** Information shown **

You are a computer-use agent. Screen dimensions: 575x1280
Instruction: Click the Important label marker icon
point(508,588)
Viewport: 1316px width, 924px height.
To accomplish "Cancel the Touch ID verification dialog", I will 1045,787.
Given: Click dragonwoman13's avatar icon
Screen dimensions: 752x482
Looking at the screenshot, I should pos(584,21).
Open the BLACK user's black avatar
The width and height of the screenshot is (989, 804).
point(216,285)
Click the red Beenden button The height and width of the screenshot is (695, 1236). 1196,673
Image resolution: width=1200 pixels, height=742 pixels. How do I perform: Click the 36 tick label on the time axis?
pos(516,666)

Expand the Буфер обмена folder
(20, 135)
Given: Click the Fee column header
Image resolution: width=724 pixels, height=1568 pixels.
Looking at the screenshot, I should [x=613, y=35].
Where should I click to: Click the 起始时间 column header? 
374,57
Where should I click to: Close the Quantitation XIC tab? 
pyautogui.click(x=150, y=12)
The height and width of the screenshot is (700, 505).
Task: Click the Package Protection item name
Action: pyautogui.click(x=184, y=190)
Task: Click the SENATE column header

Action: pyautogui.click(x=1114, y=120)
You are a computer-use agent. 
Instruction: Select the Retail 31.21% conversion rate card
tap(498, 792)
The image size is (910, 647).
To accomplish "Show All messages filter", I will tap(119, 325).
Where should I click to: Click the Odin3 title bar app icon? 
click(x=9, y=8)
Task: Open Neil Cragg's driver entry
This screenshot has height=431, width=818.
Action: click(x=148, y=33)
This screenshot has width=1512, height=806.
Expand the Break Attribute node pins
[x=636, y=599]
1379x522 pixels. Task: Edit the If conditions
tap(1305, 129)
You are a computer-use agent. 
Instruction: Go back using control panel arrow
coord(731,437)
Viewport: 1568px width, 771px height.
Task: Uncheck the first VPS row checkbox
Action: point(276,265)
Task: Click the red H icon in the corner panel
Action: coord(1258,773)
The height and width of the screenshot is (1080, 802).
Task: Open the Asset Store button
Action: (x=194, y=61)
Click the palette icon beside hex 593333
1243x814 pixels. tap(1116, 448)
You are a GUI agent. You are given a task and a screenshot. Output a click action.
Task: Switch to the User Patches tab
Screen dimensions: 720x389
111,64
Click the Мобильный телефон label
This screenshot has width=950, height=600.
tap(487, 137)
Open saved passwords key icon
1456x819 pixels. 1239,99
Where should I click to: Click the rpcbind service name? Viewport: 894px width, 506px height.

** Task requirements **
Filter the listing for the word "will" and copy every line that holds it.

** Response to the task **
To accomplish "Cancel the Touch ID verification dialog", I will 1045,787.
To accomplish "Show All messages filter", I will tap(119, 325).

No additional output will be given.